Hikmah 110 dlm Al-Hikam:
“Sifat Asli Manusia Dan Waktu Terbaik Untuk Hamba”
فاَقَتُكَ لكَ ذاتِيَةٌ وَوُروُدُ الاَسباَبِ مُذَكِراَتٌ لكَ بماَ خَفىَ عليكَ منهَا وَالفاقَةُ الذ ّاَتِيَةٌ لاَتَرْفَعُهاَ العَوَارِضُ
Kefakiran/kebutuhanmu itu adalah sifat asli dalam dzat kejadianmu, sedang sebab²/kejadian yg menghinggapi dirimu itu untuk mengingatkan kamu apa yg tersembunyi bagimu dari sifat aslimu, sedangkan kebutuhan/sifat asli itu tidak bisa dihilangkan dengan sesuatu yg sementara.
Hikmah ini menjadi kelanjutan dari hikmah sebelumnya, yg menerangkan nikmat pemberian dari Allah.

----------

◆ **DAFTAR TUGAS**
[A] Dalam artikel tentang Hikmah 110, apa yang diterangkan oleh hikmah sebelumnya?
[B] Lanjutkan artikel tentang Hikmah 110 mulai setelah kalimat terakhirnya.
Daftar berikut merupakan bahan tersendiri yang terpisah dari artikel tentang Hikmah 110.

◆ **INFORMASI YANG DIBERIKAN**

----------

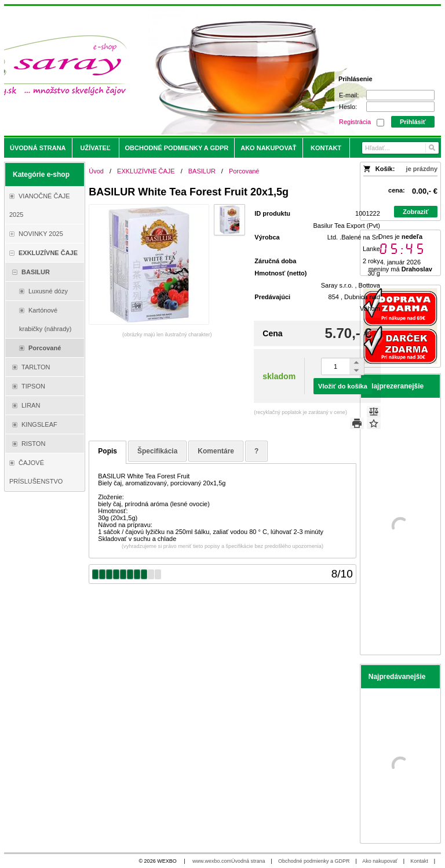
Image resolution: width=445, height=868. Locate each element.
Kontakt (419, 861)
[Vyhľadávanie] (400, 148)
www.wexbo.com (211, 861)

----------

◆ **DAFTAR JAWABAN**
[A] Nikmat pemberian dari Allah.

[B]
Jadi jelas sudah, bahwa wujud/kejadianmu itu pemberian/ciptaan Tuhan, demikian pula hajat kebutuhan tiap detik untuk kelanjutan hidup, itupun pemberian Tuhan, maka jelas bahwa kebutuhan/kefakiran itu asli dalam kejadianmu.
Jadi apabila kamu lupa dengan kefakiranmu, seolah-olah kamu tidak berhajat karena sudah hidup, dalam kondisi sehat, punya harta maka itu suatu hal yg hinggap sementara ketika engkau lupa asal kejadianmu, maka Allah memberi padamu peringatan berupa penyakit, kekurangan harta, dll, untuk mengingatkan kamu asal kejadianmu (fakir). Sehingga kamu mau kembali lagi menjadi seorang hamba.
Sebagian ulama’ mengatakan: mengapa Fir’aun mengatakan “ANA ROBBUKUMUL-A’LAA” (akulah tuhan yg maha tinggi), itu dikarenakan Fir’aun itu kaya dan selalu sehat tidak pernah sakit. Fir’aun dalam waktu 40 tahun itu tidak pernah sakit sekalipun, seumpama dia pernah sekali saja sakit kepala atau panas badannya, tentu dia tidak akan mengaku menjadi Tuhan.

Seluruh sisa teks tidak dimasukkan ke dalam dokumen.